Poor surveillance and response have contributed to the ongoing outbreaks with high rates of morbidity and death. Drawbacks to improving surveillance have been attributed to ineffective response and management of cholera outbreaks in Nigeria. Inadequate number of healthcare workers with limited training in emergency response, and limited supply of emergency response kits add to these drawbacks. To mitigate these, there must be concerted effort geared towards a coordinated and harmonised approach involving all needed components.

The continuous outbreaks of epidemics in Nigeria are significantly impacted by the country’s response strategies. Rapid population growth necessitates that these response strategies evolve accordingly. If they do not adapt to the increasing population, they become largely inadequate, failing to effectively manage and control infectious disease outbreaks.

Local production of vaccines could be game-changing

According to the outcome of a risk assessment conducted in June 2024, Nigeria was classified as being at ‘high risk’ of increased cholera transmission. In response, the Federal Government is collaborating with Gavi, the Vaccine Alliance, to secure emergency vaccine donations to control the spread of cholera.

Sania Nishtar, CEO of Gavi, also announced that Gavi and other health partners in Nigeria are swiftly responding to the cholera outbreak, including a request for emergency vaccine doses. “The global cholera stockpile, which is funded by Gavi, is currently fully replenished and ready to help contain outbreaks and protect those at highest risks,” Nishtar mentioned.

In addition, a Public-Private Partnership Vaccination Program (PVac) is in progress and is aimed at streamlining the production and distribution of cholera vaccines, ensuring timely and efficient responses to outbreaks. Insights reports from Nigeria Health Watch’s social listening revealed that there is significant interest in the availability and cost of the cholera vaccine, reflecting a need for accessible vaccination information. As a result, strategies should be put in place to deal with misinformation and disinformation about the vaccination when they arise.

While the vaccine will go a long way to contain the spread of the virus, strengthening infrastructure, enhancing climate resilience to prevent flooding, and fostering community engagement are essential steps in addressing the recurring cholera outbreaks. As climate change continues to alter the environmental landscape, proactive and adaptive measures will be crucial in safeguarding public health and preventing future outbreaks.

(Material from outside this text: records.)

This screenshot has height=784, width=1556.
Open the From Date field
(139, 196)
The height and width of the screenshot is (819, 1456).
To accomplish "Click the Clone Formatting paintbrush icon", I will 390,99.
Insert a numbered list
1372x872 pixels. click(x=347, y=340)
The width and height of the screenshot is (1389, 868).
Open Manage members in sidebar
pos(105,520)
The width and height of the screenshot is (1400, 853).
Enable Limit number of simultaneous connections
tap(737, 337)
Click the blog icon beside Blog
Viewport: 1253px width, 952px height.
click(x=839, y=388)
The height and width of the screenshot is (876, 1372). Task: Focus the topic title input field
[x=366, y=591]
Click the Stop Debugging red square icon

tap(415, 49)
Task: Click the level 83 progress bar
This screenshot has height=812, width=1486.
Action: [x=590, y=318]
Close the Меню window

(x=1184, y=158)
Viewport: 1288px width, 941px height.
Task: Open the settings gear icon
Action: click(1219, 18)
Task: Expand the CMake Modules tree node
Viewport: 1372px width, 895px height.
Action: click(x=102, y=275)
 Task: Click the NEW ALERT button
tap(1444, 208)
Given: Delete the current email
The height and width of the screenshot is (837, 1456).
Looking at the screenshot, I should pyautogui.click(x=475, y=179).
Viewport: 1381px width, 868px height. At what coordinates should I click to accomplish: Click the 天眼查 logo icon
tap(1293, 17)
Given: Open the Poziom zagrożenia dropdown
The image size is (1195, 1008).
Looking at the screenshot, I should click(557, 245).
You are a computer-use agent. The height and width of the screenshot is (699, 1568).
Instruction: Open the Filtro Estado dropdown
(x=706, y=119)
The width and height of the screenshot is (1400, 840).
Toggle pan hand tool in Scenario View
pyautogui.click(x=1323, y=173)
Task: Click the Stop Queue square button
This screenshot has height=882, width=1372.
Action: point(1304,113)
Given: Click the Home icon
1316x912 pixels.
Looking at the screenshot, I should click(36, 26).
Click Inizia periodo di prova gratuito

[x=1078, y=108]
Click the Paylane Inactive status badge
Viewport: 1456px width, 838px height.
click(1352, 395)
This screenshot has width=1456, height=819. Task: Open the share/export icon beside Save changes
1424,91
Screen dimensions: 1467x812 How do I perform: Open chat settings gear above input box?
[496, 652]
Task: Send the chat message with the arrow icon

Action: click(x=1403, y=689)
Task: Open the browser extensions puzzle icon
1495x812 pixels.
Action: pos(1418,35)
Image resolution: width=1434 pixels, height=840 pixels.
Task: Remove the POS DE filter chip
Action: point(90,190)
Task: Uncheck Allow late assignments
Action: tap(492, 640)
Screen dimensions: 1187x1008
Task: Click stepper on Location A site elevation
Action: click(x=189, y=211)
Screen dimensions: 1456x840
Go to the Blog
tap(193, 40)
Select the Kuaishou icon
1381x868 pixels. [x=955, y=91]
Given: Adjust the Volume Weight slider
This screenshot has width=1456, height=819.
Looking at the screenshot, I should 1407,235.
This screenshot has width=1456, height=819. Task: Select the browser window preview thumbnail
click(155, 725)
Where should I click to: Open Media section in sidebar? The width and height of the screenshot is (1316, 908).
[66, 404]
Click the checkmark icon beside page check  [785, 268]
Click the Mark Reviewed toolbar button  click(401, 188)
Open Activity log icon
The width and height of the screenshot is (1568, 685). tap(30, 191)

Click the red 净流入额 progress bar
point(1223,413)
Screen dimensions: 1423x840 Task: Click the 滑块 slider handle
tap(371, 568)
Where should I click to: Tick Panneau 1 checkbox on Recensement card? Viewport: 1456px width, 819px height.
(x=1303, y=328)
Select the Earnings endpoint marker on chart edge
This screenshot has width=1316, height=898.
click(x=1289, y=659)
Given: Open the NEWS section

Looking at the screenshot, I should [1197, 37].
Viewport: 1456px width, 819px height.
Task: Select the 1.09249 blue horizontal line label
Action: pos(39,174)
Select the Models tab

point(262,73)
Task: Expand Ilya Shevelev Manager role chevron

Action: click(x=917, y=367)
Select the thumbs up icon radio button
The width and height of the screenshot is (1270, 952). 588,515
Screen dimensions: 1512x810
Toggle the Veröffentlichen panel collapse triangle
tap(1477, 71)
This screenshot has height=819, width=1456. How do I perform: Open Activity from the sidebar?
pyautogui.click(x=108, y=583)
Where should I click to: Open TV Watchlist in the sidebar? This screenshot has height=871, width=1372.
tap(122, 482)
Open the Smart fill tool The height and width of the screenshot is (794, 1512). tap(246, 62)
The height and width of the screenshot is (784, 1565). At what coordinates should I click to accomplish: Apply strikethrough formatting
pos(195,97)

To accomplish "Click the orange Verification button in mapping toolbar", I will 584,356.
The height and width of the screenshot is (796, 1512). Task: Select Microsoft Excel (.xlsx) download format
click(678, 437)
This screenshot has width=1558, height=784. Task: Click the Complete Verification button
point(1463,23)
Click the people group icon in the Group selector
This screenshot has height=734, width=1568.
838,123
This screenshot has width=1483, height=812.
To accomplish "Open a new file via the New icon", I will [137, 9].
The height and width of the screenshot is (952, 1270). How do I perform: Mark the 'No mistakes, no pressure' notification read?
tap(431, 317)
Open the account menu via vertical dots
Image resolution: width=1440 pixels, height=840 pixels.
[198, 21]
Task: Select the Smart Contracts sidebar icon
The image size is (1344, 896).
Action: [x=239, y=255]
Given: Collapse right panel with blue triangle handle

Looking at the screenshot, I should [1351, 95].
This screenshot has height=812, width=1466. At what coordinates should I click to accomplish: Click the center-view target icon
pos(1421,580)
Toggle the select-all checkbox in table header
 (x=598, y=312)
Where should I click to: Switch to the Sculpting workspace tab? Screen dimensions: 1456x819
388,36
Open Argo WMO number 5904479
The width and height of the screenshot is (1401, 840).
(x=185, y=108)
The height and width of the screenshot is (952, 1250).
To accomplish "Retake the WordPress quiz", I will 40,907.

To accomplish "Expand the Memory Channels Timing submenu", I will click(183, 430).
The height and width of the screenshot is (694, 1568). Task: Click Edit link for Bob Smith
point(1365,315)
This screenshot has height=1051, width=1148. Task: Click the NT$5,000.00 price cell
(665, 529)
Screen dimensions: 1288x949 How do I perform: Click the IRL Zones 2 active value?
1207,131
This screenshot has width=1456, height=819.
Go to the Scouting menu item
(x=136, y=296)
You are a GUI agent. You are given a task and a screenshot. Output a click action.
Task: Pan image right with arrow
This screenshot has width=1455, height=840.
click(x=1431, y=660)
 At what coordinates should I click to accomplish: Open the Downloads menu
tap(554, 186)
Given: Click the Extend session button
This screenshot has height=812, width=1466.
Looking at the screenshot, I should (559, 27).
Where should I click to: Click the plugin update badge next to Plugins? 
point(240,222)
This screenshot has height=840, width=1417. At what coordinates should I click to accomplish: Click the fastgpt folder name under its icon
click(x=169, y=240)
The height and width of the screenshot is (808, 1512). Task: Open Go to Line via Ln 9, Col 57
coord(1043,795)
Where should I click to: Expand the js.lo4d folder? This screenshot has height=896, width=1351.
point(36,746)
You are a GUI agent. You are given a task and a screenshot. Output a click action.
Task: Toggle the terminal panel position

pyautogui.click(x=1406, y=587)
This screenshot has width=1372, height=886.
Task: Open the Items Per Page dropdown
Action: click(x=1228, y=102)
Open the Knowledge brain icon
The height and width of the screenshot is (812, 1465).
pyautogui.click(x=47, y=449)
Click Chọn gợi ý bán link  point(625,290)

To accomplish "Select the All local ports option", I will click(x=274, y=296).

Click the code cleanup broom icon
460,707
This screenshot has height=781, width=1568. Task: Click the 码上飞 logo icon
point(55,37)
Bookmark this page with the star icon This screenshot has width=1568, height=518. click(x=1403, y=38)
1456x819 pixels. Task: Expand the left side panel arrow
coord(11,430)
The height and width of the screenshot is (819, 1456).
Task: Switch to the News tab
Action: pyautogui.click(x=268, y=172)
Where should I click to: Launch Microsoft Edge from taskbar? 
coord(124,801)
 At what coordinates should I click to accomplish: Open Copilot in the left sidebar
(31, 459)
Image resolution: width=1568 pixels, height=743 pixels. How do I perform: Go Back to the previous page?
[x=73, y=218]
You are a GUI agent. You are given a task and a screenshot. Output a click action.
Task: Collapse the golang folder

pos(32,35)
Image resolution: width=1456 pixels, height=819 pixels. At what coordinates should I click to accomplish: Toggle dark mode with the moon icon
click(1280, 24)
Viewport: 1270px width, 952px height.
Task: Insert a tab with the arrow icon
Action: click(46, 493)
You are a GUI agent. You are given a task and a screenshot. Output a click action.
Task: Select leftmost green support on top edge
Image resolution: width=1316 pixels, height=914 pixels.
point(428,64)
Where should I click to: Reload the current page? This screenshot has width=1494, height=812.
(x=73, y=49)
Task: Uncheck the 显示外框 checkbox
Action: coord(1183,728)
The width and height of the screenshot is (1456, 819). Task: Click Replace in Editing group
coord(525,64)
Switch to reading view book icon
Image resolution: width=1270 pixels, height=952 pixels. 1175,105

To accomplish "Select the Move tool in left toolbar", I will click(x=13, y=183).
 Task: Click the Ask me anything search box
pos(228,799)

Image credit: Nigeria Health Watch

Cholera is primarily caused by poor hygiene, highlighting the significant work that state health authorities must undertake to prevent deaths from this preventable disease. To mitigate cholera outbreaks, it is essential to implement a multisectoral response anchored onthe One Health approach. This involves ensuring continuous health education, fostering community engagement, and providing safe water sources. By addressing these factors comprehensively, it would be possible to significantly reduce the incidence of cholera and safeguard the health of communities.